>> start Record excerpts
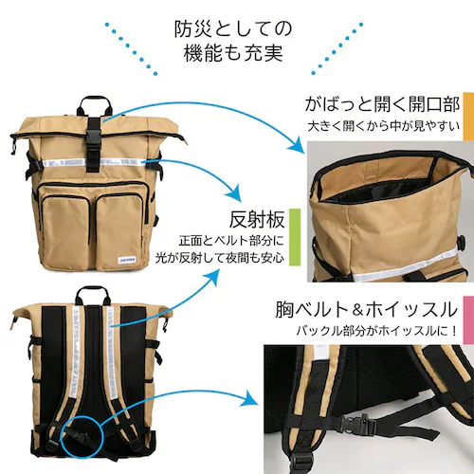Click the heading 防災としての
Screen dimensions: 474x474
pyautogui.click(x=233, y=28)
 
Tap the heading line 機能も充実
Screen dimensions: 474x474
pyautogui.click(x=233, y=53)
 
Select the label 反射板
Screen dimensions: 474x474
pyautogui.click(x=257, y=219)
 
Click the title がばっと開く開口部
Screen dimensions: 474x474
pyautogui.click(x=382, y=103)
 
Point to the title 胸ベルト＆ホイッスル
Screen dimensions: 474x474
pyautogui.click(x=366, y=309)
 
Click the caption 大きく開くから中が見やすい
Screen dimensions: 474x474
pyautogui.click(x=384, y=126)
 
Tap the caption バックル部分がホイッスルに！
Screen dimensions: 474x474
pyautogui.click(x=376, y=331)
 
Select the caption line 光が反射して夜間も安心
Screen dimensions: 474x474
pyautogui.click(x=220, y=258)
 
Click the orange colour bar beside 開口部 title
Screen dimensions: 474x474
pyautogui.click(x=468, y=117)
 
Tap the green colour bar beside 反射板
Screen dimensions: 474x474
pyautogui.click(x=295, y=237)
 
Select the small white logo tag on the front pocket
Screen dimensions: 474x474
pyautogui.click(x=126, y=259)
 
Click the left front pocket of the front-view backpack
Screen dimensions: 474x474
pyautogui.click(x=65, y=231)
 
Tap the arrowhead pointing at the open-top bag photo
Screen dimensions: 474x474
pyautogui.click(x=297, y=145)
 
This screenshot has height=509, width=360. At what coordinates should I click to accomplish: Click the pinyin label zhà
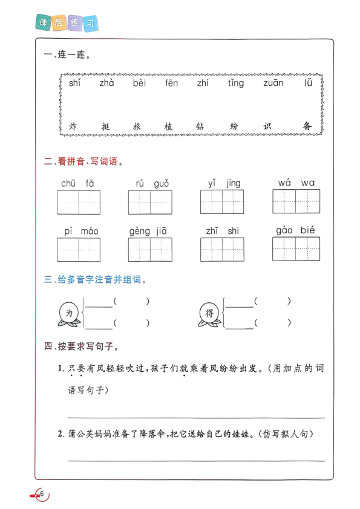coord(106,83)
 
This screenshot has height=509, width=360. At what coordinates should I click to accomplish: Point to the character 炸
coord(73,127)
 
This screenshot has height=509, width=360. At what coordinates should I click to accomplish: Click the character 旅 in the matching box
coord(137,127)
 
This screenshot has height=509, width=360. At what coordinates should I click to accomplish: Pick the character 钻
coord(200,127)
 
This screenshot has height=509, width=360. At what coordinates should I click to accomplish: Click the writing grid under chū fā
coord(79,202)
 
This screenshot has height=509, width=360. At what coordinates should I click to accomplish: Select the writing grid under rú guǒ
coord(151,202)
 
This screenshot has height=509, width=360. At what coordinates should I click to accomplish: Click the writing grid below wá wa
coord(296,201)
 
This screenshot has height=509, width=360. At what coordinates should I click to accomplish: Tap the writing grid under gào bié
coord(296,248)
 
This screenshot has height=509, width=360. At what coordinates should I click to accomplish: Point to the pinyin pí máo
coord(81,231)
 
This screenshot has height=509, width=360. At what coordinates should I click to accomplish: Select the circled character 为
coord(69,313)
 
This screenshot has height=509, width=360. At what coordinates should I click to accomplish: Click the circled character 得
coord(210,313)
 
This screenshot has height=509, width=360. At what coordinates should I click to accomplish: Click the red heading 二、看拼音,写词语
coord(83,162)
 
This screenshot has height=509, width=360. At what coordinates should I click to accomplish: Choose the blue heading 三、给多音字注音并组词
coord(95,280)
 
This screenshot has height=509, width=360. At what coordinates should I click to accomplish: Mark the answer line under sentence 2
coord(196,461)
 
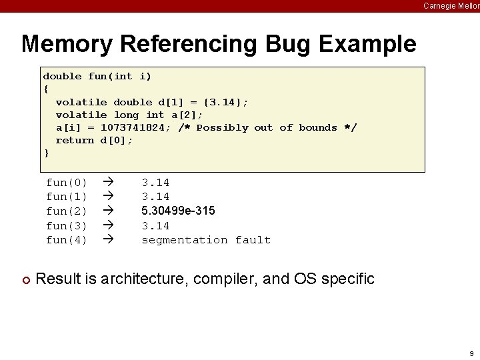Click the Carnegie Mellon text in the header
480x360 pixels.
451,5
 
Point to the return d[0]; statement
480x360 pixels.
94,140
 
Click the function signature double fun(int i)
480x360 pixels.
97,76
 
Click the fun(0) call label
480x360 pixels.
66,183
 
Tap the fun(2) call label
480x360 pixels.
66,211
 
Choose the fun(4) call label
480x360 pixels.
66,240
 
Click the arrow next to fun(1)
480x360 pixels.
109,197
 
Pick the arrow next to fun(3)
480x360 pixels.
109,226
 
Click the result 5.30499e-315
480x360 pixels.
178,211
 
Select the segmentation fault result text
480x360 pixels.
206,240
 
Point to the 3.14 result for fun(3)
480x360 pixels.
155,226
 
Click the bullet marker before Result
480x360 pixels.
25,279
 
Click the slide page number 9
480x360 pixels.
471,353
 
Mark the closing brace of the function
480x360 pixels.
46,153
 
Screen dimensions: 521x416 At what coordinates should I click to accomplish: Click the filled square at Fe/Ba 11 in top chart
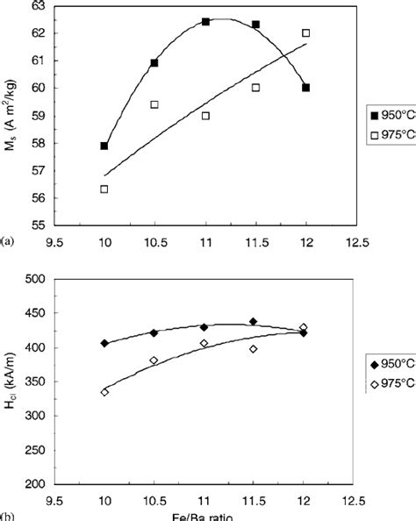pyautogui.click(x=205, y=21)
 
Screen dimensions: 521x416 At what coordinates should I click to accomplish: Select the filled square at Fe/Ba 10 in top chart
pyautogui.click(x=104, y=146)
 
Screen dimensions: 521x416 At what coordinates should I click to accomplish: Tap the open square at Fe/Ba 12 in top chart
pyautogui.click(x=305, y=33)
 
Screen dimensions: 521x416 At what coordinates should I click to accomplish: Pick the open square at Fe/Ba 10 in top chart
pyautogui.click(x=104, y=189)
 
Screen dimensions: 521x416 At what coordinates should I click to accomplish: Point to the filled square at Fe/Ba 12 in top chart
pyautogui.click(x=305, y=88)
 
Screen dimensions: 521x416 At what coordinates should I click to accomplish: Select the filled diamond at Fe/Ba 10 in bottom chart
pyautogui.click(x=104, y=343)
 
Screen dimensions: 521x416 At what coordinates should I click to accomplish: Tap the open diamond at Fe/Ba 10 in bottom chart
pyautogui.click(x=104, y=392)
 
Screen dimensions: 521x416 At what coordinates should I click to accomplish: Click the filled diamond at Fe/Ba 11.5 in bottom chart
pyautogui.click(x=255, y=322)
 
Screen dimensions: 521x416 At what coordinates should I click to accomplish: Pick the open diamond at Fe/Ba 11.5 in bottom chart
pyautogui.click(x=255, y=349)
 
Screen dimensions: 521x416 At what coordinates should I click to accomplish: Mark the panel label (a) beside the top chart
pyautogui.click(x=8, y=238)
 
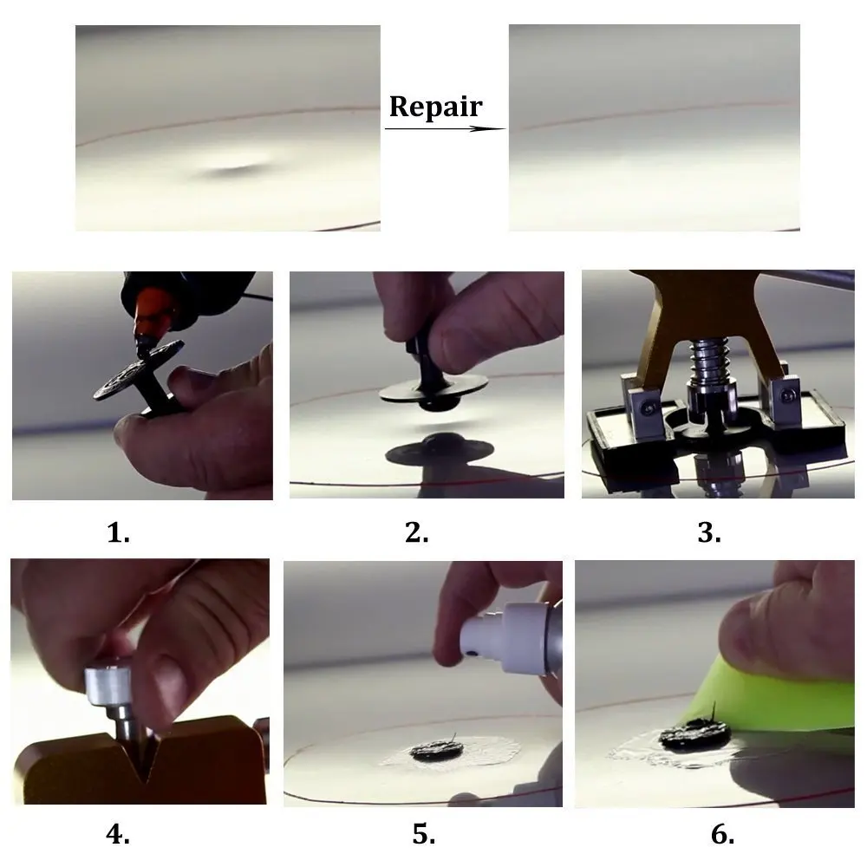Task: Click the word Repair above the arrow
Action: tap(434, 107)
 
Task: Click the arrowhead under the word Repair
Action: tap(496, 128)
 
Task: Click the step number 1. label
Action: tap(119, 532)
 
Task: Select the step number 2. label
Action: tap(417, 532)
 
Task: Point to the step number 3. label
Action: tap(709, 532)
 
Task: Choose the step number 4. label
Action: tap(118, 834)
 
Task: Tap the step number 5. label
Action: tap(423, 834)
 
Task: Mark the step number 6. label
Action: tap(722, 834)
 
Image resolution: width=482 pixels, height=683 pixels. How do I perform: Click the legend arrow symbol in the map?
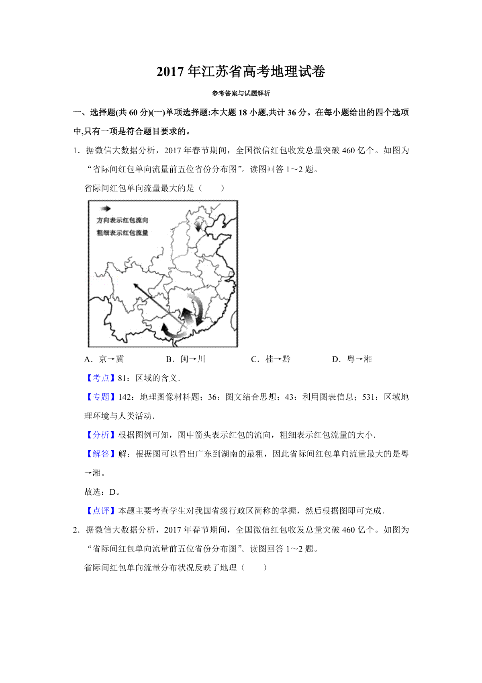(106, 208)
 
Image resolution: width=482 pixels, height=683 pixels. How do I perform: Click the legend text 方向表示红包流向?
(123, 220)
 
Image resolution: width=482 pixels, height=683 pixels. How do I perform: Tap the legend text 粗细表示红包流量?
(123, 232)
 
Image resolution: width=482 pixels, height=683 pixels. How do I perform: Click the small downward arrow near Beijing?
(198, 226)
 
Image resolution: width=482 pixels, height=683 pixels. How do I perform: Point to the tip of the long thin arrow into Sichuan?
(135, 285)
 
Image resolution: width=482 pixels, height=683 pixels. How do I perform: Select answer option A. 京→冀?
(104, 359)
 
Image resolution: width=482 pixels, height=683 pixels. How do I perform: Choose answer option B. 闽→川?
(186, 359)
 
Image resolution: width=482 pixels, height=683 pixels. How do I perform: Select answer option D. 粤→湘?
(352, 359)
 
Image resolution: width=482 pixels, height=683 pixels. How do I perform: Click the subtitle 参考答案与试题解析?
(241, 93)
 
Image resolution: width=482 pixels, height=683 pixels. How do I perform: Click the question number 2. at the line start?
(76, 530)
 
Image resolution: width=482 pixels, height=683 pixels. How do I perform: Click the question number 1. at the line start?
(76, 150)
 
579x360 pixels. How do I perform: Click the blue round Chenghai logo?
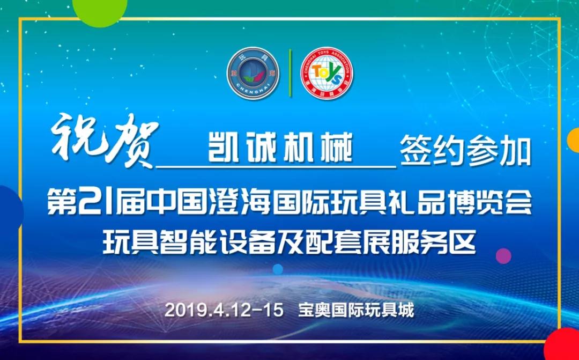[x=253, y=73]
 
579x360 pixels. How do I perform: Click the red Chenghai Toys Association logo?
[x=326, y=73]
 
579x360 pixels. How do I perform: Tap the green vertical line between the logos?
[x=290, y=73]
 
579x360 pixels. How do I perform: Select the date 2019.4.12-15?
[x=224, y=310]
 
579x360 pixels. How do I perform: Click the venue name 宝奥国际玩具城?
[x=357, y=310]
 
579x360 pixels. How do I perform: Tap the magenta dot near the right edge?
[x=503, y=256]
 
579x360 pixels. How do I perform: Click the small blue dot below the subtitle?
[x=278, y=269]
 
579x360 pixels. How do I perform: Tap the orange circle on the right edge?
[x=574, y=140]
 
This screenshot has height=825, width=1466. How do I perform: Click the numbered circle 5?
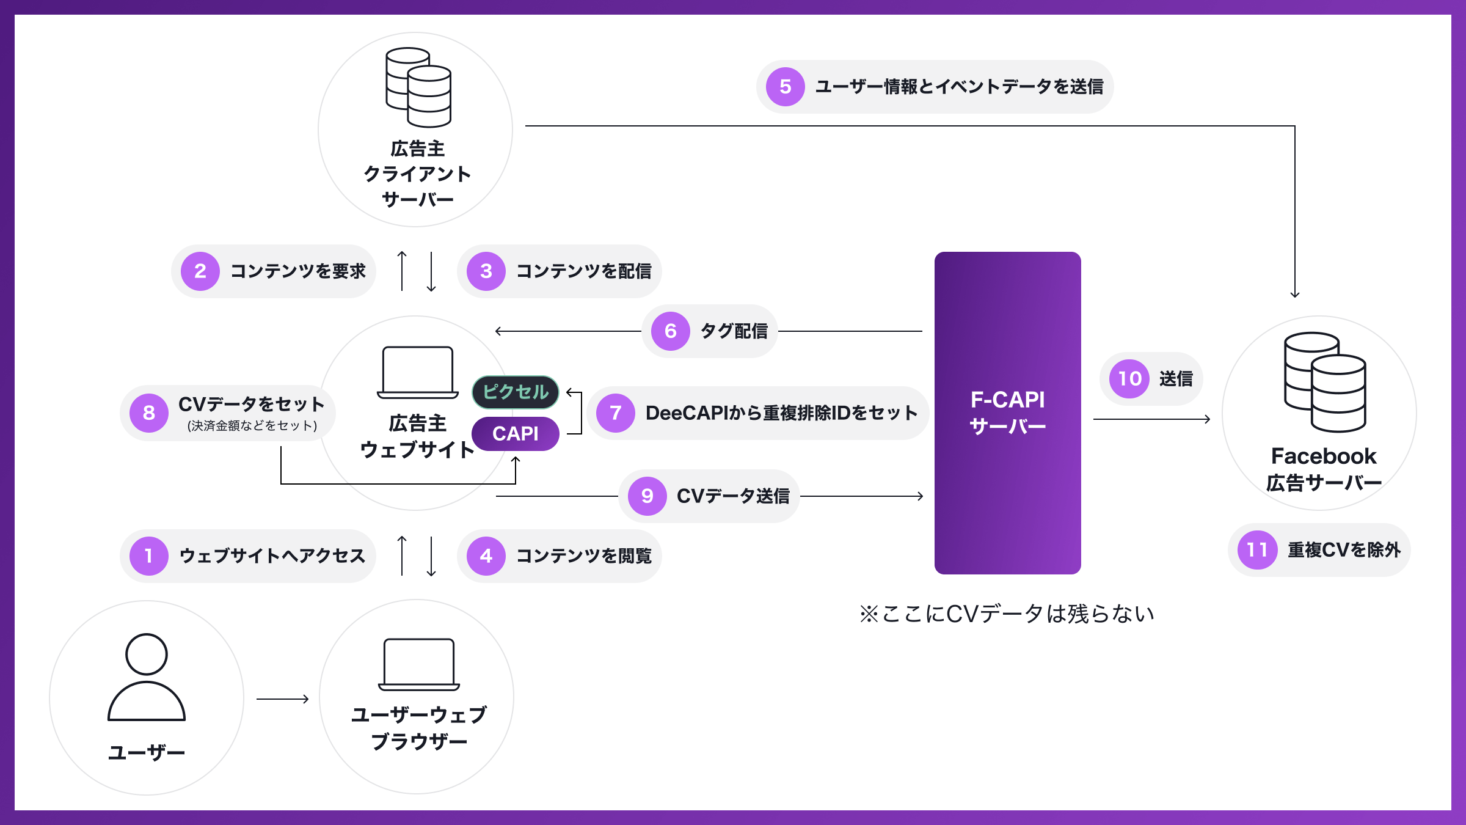pyautogui.click(x=785, y=87)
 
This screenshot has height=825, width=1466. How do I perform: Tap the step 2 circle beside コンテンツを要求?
pyautogui.click(x=200, y=271)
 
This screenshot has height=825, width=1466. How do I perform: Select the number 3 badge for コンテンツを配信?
pyautogui.click(x=486, y=271)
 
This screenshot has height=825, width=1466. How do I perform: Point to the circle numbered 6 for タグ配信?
pyautogui.click(x=671, y=331)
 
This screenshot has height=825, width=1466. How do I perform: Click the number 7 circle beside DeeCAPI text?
pyautogui.click(x=616, y=413)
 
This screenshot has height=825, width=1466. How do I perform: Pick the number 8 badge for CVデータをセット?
pyautogui.click(x=149, y=413)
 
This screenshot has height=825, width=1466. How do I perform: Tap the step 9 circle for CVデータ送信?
pyautogui.click(x=647, y=496)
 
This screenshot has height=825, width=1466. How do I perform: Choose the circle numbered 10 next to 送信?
pyautogui.click(x=1129, y=379)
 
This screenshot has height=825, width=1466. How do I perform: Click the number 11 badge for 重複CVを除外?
pyautogui.click(x=1257, y=550)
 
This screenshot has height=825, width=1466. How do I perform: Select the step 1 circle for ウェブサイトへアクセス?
pyautogui.click(x=149, y=556)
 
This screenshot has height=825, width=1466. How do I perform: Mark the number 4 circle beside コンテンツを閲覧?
pyautogui.click(x=486, y=556)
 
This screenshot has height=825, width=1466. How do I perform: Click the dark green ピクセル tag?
pyautogui.click(x=516, y=392)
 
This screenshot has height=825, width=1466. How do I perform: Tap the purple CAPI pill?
pyautogui.click(x=516, y=434)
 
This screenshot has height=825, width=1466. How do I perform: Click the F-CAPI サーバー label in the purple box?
pyautogui.click(x=1008, y=413)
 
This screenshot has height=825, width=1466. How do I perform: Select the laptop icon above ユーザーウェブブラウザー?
pyautogui.click(x=419, y=664)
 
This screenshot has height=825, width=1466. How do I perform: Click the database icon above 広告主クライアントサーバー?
pyautogui.click(x=418, y=87)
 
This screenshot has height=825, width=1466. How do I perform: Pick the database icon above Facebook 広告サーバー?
pyautogui.click(x=1325, y=382)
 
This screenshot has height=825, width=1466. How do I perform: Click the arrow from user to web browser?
pyautogui.click(x=282, y=698)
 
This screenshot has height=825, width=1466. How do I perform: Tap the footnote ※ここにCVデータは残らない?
pyautogui.click(x=1007, y=614)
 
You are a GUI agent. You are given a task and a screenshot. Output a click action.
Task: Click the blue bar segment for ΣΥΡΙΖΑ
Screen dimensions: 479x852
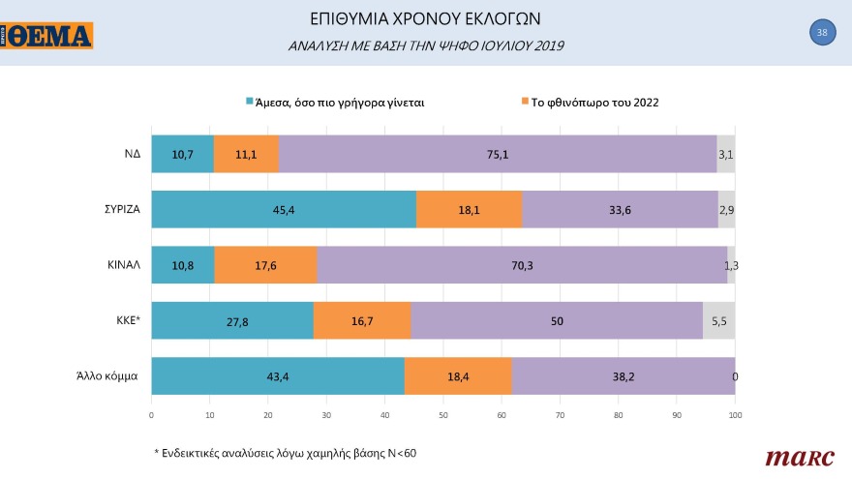(284, 210)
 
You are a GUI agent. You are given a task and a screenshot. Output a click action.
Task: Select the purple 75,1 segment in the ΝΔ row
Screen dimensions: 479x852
(498, 154)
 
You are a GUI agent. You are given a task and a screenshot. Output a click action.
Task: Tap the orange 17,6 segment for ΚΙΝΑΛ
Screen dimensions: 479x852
(265, 265)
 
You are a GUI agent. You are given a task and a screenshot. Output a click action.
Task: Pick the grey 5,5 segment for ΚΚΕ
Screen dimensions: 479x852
(718, 320)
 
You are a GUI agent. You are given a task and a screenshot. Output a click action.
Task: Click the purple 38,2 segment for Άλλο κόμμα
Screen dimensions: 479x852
(623, 375)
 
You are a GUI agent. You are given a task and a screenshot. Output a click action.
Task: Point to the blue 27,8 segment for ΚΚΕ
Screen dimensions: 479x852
(232, 320)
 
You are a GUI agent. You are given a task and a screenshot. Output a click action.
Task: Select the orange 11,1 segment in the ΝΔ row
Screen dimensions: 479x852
(246, 154)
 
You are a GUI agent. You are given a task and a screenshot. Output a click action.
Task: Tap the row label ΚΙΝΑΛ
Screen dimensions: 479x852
(120, 264)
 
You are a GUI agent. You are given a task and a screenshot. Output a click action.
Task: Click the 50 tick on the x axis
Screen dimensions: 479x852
(443, 415)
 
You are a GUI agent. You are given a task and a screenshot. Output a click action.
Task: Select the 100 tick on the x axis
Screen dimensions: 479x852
(735, 415)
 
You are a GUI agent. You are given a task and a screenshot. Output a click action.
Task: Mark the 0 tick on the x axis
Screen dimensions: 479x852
(152, 415)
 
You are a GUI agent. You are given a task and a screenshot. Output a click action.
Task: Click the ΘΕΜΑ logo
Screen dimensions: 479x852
(47, 36)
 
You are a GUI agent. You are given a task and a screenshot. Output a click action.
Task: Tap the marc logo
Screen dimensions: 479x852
(793, 457)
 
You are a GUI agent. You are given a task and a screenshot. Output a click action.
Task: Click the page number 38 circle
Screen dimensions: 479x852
(822, 33)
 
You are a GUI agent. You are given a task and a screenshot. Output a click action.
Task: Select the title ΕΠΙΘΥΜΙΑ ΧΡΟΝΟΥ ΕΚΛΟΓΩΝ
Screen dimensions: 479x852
(426, 19)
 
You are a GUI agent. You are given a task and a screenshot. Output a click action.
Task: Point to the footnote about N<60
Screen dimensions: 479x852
(287, 453)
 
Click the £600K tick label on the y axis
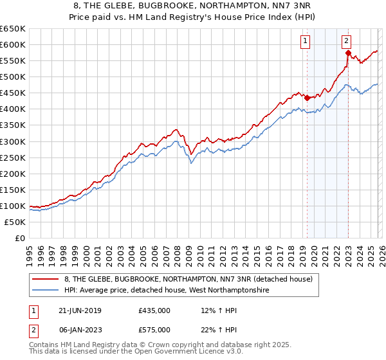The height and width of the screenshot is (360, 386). click(x=13, y=44)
>> end Record excerpts
*Prompt:* Starting at the line containing "Task: Tap the step number 5. label" and ending at the line containing "[x=326, y=73]", give the lines of the records above as a JSON list of strings, one string per line, with blank lines left out. Leave the pictures out of the answer.

*Response to the exercise:*
[
  "Task: Tap the step number 5. label",
  "Action: tap(423, 834)",
  "Task: Mark the step number 6. label",
  "Action: tap(722, 834)",
  "Image resolution: width=482 pixels, height=683 pixels. How do I perform: Click the legend arrow symbol in the map?",
  "(106, 208)",
  "Image resolution: width=482 pixels, height=683 pixels. How do I perform: Click the legend text 方向表示红包流向?",
  "(123, 220)",
  "Image resolution: width=482 pixels, height=683 pixels. How do I perform: Tap the legend text 粗细表示红包流量?",
  "(123, 232)",
  "Image resolution: width=482 pixels, height=683 pixels. How do I perform: Click the small downward arrow near Beijing?",
  "(198, 226)",
  "Image resolution: width=482 pixels, height=683 pixels. How do I perform: Point to the tip of the long thin arrow into Sichuan?",
  "(135, 285)",
  "Image resolution: width=482 pixels, height=683 pixels. How do I perform: Select answer option A. 京→冀?",
  "(104, 359)",
  "Image resolution: width=482 pixels, height=683 pixels. How do I perform: Choose answer option B. 闽→川?",
  "(186, 359)",
  "Image resolution: width=482 pixels, height=683 pixels. How do I perform: Select answer option D. 粤→湘?",
  "(352, 359)",
  "Image resolution: width=482 pixels, height=683 pixels. How do I perform: Click the subtitle 参考答案与试题解析?",
  "(241, 93)",
  "Image resolution: width=482 pixels, height=683 pixels. How do I perform: Click the question number 2. at the line start?",
  "(76, 530)",
  "Image resolution: width=482 pixels, height=683 pixels. How do I perform: Click the question number 1. at the line start?",
  "(76, 150)",
  "579x360 pixels. How do I perform: Click the blue round Chenghai logo?",
  "[x=253, y=73]",
  "579x360 pixels. How do I perform: Click the red Chenghai Toys Association logo?",
  "[x=326, y=73]"
]